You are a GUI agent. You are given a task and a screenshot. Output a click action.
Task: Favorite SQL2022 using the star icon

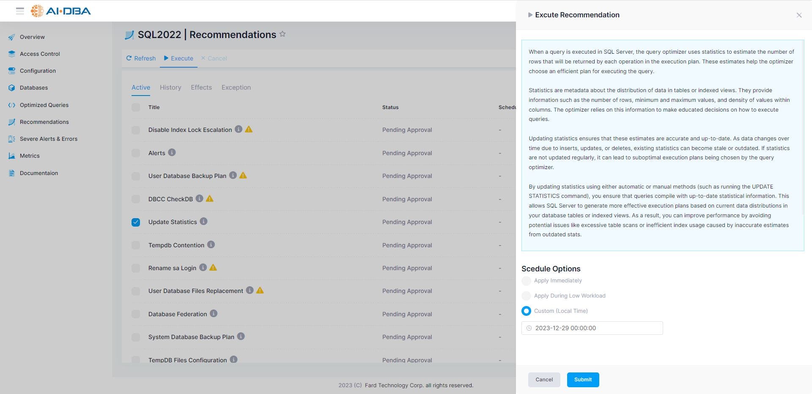(283, 34)

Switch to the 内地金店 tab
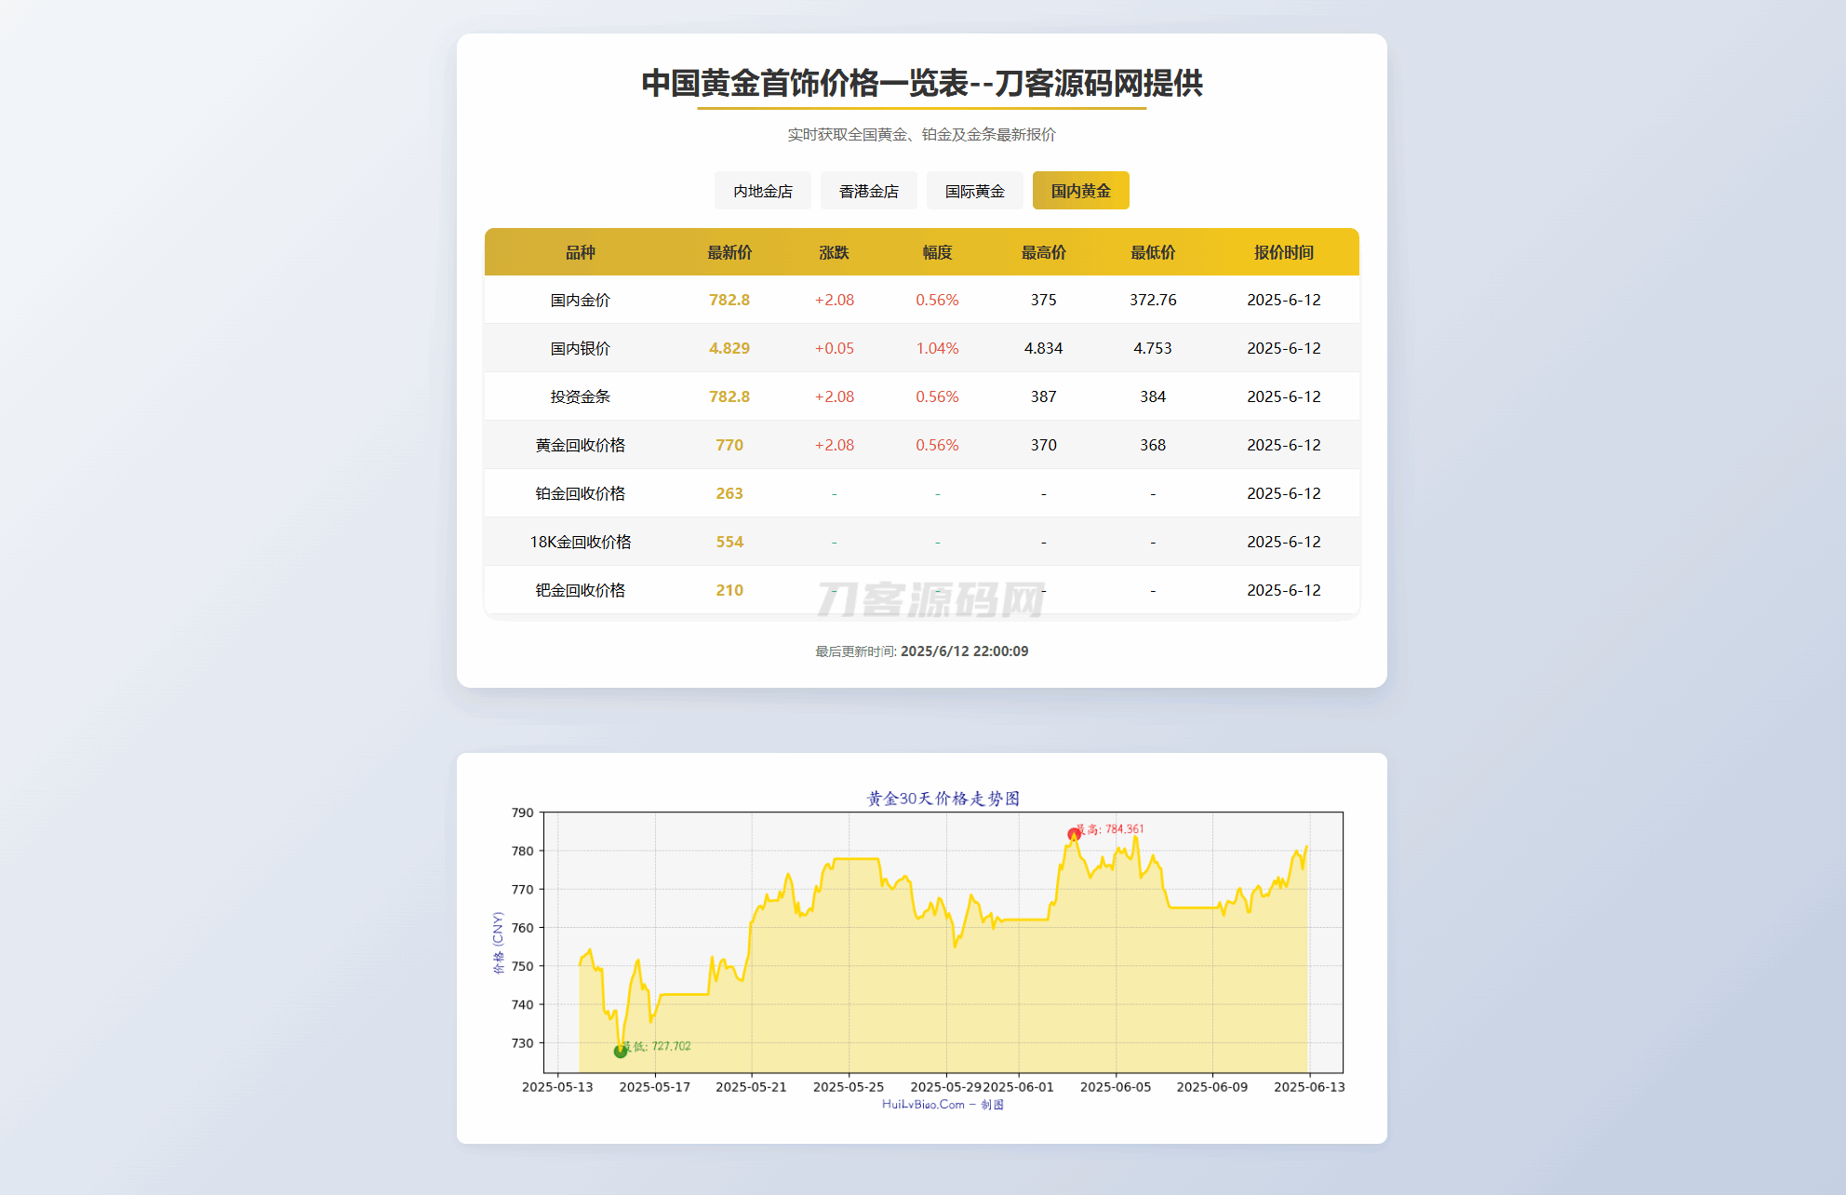click(x=762, y=190)
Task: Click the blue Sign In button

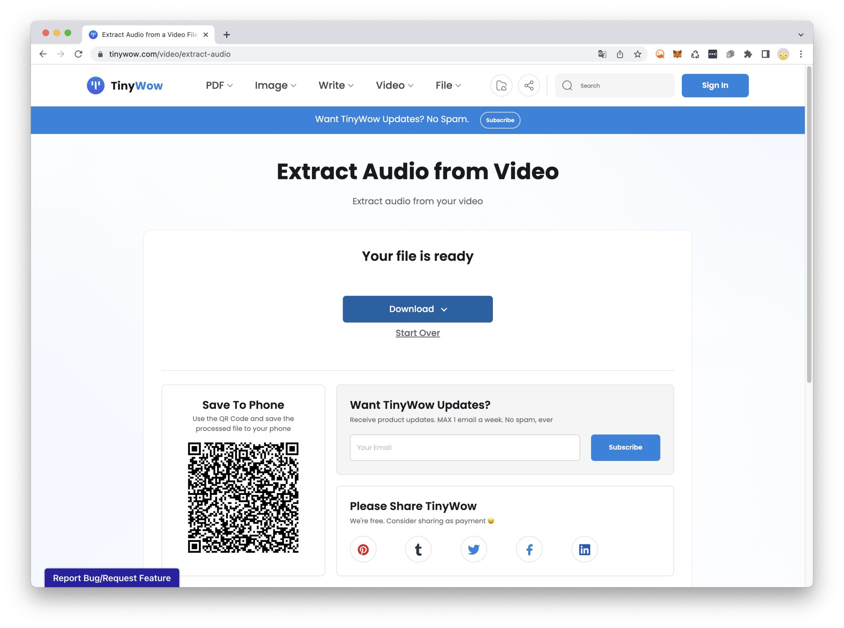Action: pyautogui.click(x=715, y=86)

#### EXERCISE DETAILS:
Print the preceding material over again exactly. Please leave the pictures out.

#### OUTPUT FOR THIS EXERCISE:
You are a GUI agent. You are given a task and a screenshot. Output a click action.
Task: Favorite SQL2022 using the star icon

(283, 34)

Switch to the 内地金店 tab
click(x=762, y=190)
Task: Click the blue Sign In button

Action: pyautogui.click(x=715, y=86)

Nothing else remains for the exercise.